My secfond tank is one I just bought around 3 weeks ago. It's 3' long x a foot by a foot with sliding glass panels on top. Looks very much the sort of tank you'd see in a shop holding stock. I have utilised this deliberately for small fish. I* really do want to breed some fish but not the kribs again. I have a small shoal each of ember tetras, galaxy rasboras (CPD's), danio erythromicron, 2 rummynose, a pair of bronze cory, a hillstream loach, a pair of dwarf gourami recently swapped from my big-fish tank so that they can get some peace for breeding which they are intent on doing. To top this off I have a couple of red claw crabs. These were bought to do the cleanup that the corys and loach didn't do. In fact they are wonderful at it. They are shy, dart out to grab food then scuttle back into the safety of the planted area. They are also fish friendly and the only time I see any aggression is when a fish gets close and they just snap at it to shoo it away more than catch it to eat.
I have planted this tank with a good selection of fine grass and mosses to bring out the breeding behaviour of the tatras and the erythromicron danios.
I am well satisfied with this tank. The number of micro fish is around 35 but as they are so small don't look stressed.
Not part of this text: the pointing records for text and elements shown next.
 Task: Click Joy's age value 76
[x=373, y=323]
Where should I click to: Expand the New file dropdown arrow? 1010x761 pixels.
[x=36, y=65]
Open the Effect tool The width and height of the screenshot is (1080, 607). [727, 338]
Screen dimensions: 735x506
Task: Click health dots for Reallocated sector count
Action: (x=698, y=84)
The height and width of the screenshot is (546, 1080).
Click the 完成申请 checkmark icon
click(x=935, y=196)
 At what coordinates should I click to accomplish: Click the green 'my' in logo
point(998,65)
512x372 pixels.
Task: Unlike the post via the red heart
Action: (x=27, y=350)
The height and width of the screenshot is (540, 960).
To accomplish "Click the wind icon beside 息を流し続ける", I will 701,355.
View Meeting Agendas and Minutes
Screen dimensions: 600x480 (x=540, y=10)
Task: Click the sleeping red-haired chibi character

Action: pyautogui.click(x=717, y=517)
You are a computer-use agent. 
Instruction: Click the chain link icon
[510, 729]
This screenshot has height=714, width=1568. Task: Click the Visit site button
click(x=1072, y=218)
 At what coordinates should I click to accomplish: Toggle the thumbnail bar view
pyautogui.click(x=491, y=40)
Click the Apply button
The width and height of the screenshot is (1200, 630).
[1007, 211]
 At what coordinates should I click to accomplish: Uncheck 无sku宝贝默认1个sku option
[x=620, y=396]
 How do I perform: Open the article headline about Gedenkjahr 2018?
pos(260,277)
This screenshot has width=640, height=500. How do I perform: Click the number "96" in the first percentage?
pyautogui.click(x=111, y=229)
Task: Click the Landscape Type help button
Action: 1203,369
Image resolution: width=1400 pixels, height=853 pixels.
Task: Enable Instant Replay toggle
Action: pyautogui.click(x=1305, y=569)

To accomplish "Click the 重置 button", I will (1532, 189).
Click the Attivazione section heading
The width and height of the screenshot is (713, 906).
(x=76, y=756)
They are active fish, always on the go and look way better than say, pearl gouramis or kribs that don't have much in the way of in-tank movement. I can sit and watch these all day long.
My last tank is also another small one set up sepecifically for keeping and hopefull breeding the smallest fish I've ever seen; the lovely chili rasboras. I have 10 of these only bought this last week and the tank is settling in nicely. It's not easy to see much in it though as it's stained by using alder cones. This tank isn't one to sit and watch. It's a breeding project more than anything else.
So, your own ideas? Best to make a decision on whether to go for big fish, and I mean anything that grows to over 3" or to take perhaps a couple of bigger fish such as the pearl gouramis that are really lovely fish and put them with a shoal of tetras. I think the ember tetras would be too small though..
If you really want a lively tank then a mixh of small and micro fish would do the trick. Above all and this is sometimes often overlooked, is that the fish you see in an aquarists shop are young. Some of them will look way too big once grown. I had a shoal of columbian blue tetras that looked lovely and colourful but hey, they had become akin to being small piranha in looks and size within a few months. They are also very fast and scare the hell out of the other fish when they dart around. Same sort of thing with the green tiger barbs I bought. They just got too big and became very unusual in that they stayed in the same place for hours on end all hanging with their heads down. I also loved the looks of the Odessa Barb. This has got to be one of the nicest fish you'll ever come across but aggressive. They chase other fish right out of the tank. The other regret I had was in the Golden Barbs. I did what they said and bought 8 of them as they like to shoal. Lovely fish, quite placid but come breeding time and it's like a line up for a gang bang. That wasn't the problem though. They weren't aggressive at all and were always on the move. They just got too big again. I traded them in at my local shop. The biggest female was about 8cm but fat. Like a water pig.
When you research what it is you're looking at in a shop before you make any decision, most descriptions give a maximum size as, say, 3cm. What it doesn't say is that they also grow deeper bodied and often wider in proportion too.
Oh, just seen Essjays comment regadring hillstream loaches. The one I have is no problem at all. It latches onto the tank glass and snaffles its way up and down like an algae scraper. It hides under a flat piece of slate, upside down and has never shown any bad tempered bouts with other fish. I actually prefer it to bristlenoses.